5 of those 17 are patient members, so so far still more bps proponents to biomedical amongst the professionals. According to Jane Colby, executive director of children’s ME charity Tymes Trust, 2007 NICE group did not give equal weight to patient views. Jane Colby wrote in her witness statement for the court:
“We further believe that it was incorrect to relegate patient experience to a low level of priority. The Chief Medical Officer’s Working Group gave equal weighting to evidence from patients and evidence from the medical profession, which we believe would have been the correct way for NICE to proceed. With the Government promoting the idea of Expert Patients as being authorities in their own management, it was, in our opinion, perverse and wrong of NICE to then treat their evidence as of less value than that of medical professionals who can offer no cure.”
@ukxmrv is v knowledgable so perhaps they can say whether they think process has changed and more chance patient members views will be given equal weighting this time round?
Even if NHS’s pool of people to select is limited they could have selected, Speight, Hooper and Weir who all applied.
I don't know what weight RCP/NICE will give to patients experience and it is something we have spoken to them about for years. NICE used to have a formal hierarchy of what they considered evidence with a "gold standard" of being a clinical trail. Anecdotal reports by patients used to be the lowest form.
Then, well after the last NICE 2007 fiasco, a few years ago there was an interview with NICE (heard on radio 4) where they appeared to admit that patient evidence should have a higher consideration and weighting.
During the stakeholder meeting and the written consultation we argued that Patient Charity Surveys and formal reports (like the Gibson Report) should be used as evidence and they seemed to be considering this.
Hope this is the best way to explain it. Lets use "Harms from CBT and GET" as an example.
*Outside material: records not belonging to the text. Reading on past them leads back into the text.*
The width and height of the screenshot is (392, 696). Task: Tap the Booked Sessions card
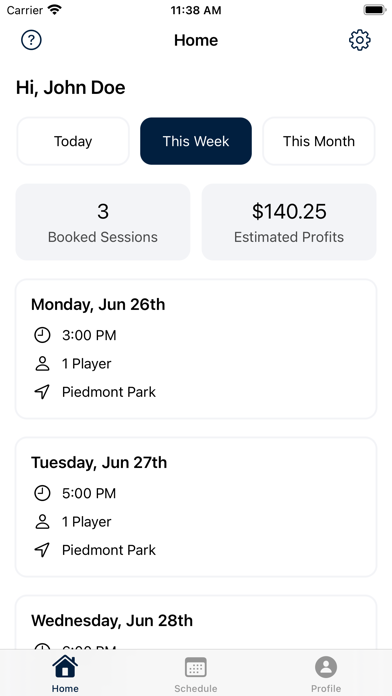pos(103,222)
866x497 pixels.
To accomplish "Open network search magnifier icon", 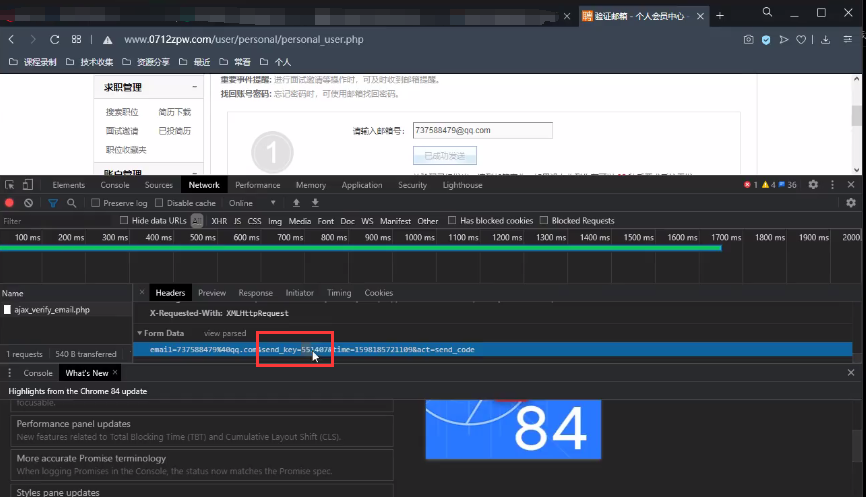I will (72, 203).
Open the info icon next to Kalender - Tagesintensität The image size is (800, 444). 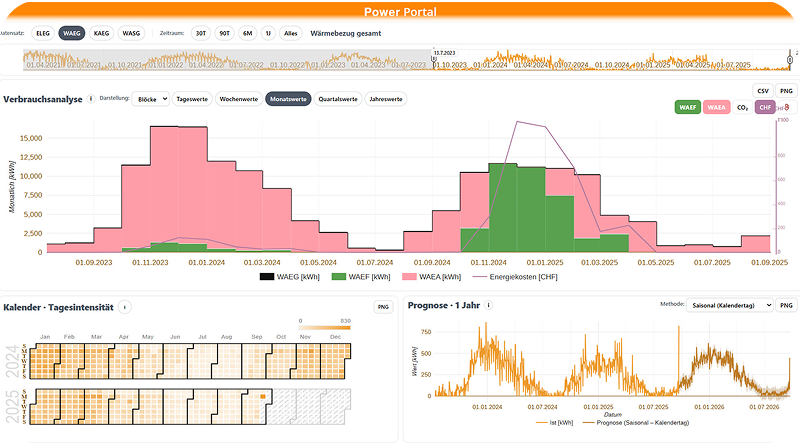(124, 307)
Patient experience of this is not a specific study or a dedicated paper in a medical journal although there will be gems I'm sure we can use. We do however have patient surveys and evidence from medical testing after exercise, some of which is published.
How do we ensure they are included?
The evidence search will use a system called GRADE to search for evidence. (I've downloaded a lot of information on GRADE but I've not had the time to read it all). The evidence search will be done by an ordinary paid member of staff who does this for a job and is trained in a particular methodology.
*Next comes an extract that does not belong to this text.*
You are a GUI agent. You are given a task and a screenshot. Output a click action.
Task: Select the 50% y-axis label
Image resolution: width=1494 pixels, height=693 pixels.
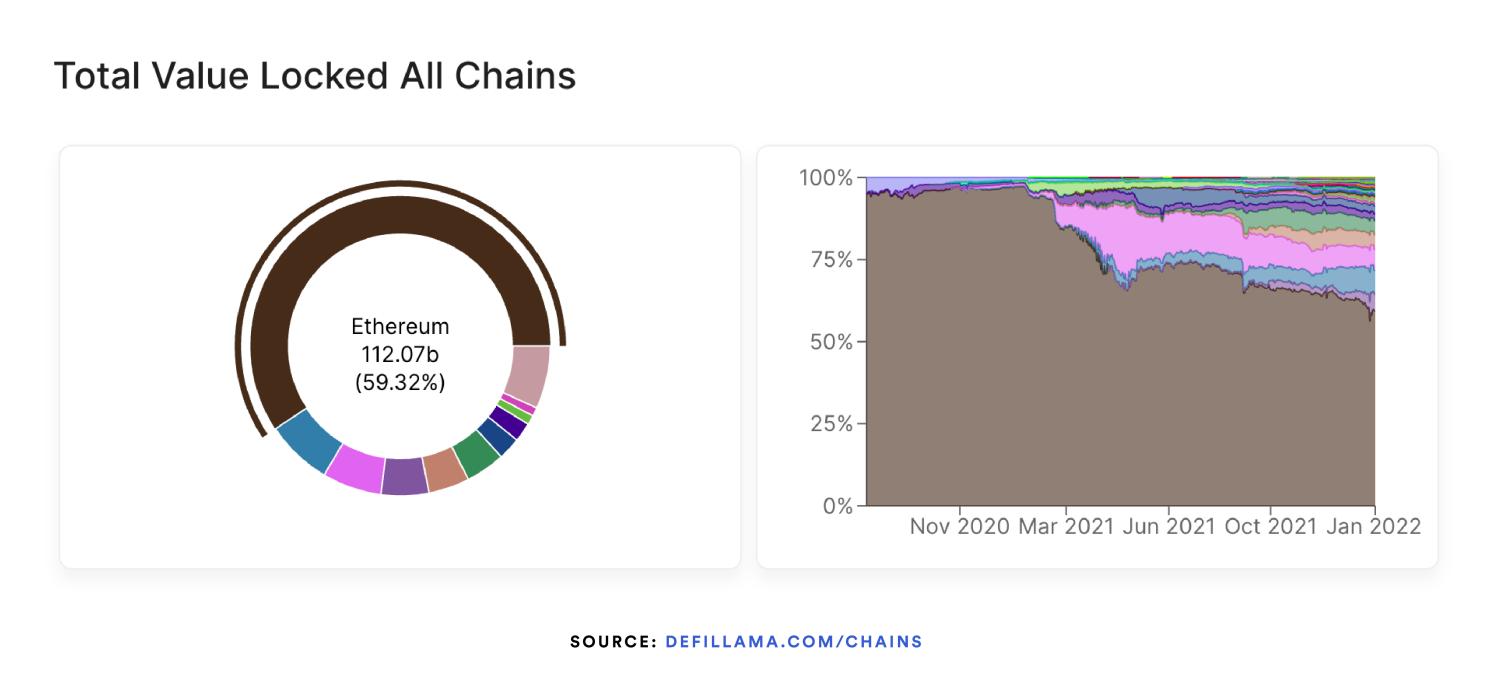tap(830, 342)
From what I gather from my talk to a RCP staff member GRADE will search medical journals. It will have parameters to enter. I don't know if GRADE can be configured to search patient charity newsletters or where ever the evidence is we need to be gathered. I don't know how it will find the right papers for us and the gems in the right papers.
If not they would need a separate way to search and include things like patient surveys that were never published in a medical journal.
The alternative if there is no suitable formal search method that the RCP use, is for the patient reps or doctors who support this approach to submit the Patient Surveys and Reports or right papers to the group and/or to call for evidence as a report from a doctor who knows about the topic or even from testimony from individual patients. This can be done under the existing rules.
If we can't get GRADE to do the right search we will need to use a manual method of ensuring the right evidence is considered.
Then it will be up to the GDG or NICE to determine how to weight this evidence when they consider answering the written Questions. I don't know this and I anticipate a battle given some of the people on the GDG.